Tasting notes: Scuola Grande Amarone D.O.C.G. della Valpolicella
Scuola Grande Amarone D.O.C.G. della Valpolicella. Powerful, warm flavours with light tannins. A delicious bouquet of cherry, plum, and black cherries under liquor with hints of toasted almond. Interesting final notes of coffee, tobacco and cocoa. Colour-wise, this is deep, dark, intense, with pleasant slight granite shades.
Amarone della Valpolicella combines well with game and grilled red meats as well as with long seasoned aged hard cheese.
Harvest and Grape Picking: Scuola Grande Amarone D.O.C.G. della Valpolicella
The grapes are carefully sorted in the vineyards and only healthy ripe clusters are harvested. They are then put in single layer wooden crates or bamboo frames. This procedure allows the air to circulate and prevent the crushing of the grapes. The so arranged clusters are then placed in winery drying cellars, these perfectly ventilated places, in order to ensure their best preservation. The grapes remain in these cellars for 3-4 months until they have lost at least one half of the initial weight and a sugar concentration of 25%-30% remains in the grapes. This is the phase when the final checks are carried out in order to determine the quality of the dried grapes and proceed with the grape crushing process.

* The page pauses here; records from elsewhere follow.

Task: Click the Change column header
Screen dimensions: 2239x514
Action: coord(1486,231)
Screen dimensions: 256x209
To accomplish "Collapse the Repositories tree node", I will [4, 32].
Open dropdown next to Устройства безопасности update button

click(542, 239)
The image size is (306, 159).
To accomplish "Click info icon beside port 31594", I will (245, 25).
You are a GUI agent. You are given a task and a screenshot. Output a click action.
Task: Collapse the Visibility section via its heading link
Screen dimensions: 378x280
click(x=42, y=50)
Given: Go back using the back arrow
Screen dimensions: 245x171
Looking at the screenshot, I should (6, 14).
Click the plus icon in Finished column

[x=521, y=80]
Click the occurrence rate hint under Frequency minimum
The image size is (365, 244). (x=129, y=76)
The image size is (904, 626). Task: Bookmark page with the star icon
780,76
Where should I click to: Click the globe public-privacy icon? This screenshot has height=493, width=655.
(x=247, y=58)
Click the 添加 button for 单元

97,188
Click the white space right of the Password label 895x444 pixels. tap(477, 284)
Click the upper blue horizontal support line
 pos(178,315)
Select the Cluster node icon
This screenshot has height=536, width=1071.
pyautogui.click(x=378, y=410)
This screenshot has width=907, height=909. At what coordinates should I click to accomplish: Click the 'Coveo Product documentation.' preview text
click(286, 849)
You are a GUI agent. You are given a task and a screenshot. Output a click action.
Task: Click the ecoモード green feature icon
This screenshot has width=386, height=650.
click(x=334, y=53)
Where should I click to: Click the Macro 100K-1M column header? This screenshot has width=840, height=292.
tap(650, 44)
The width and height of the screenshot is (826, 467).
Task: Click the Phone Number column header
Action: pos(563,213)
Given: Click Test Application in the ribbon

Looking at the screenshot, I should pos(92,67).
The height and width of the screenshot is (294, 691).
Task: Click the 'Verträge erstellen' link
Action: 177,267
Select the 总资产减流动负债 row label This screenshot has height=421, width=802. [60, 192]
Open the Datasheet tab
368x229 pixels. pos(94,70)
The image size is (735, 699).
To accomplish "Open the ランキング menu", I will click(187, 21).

Once concluded the phase of skin racking and pressing, the grapes are placed in a particular winemaking machine where the crushed grapes can be heated so that the fermentation temperature be kept under control. This takes place in the months of January-February. During this phase it is also possible to break the vinaccia crust this in order to enhance the colour and soft tanning extraction which contributes to softening the wine, giving it pronounced fruity notes. Once concluded the fermentation process, the wine is placed in wooden barrels to age and for this large Slavonian oak barrels and French oak barriques are
used. After the wood aging process “affinamento”, the Amarone is checked and tasted by oenologists. This phase is concluded by deciding which cuvee will be placed in bottles. Once bottled, the wine is left in “affinamento” to age for a period before release to the market.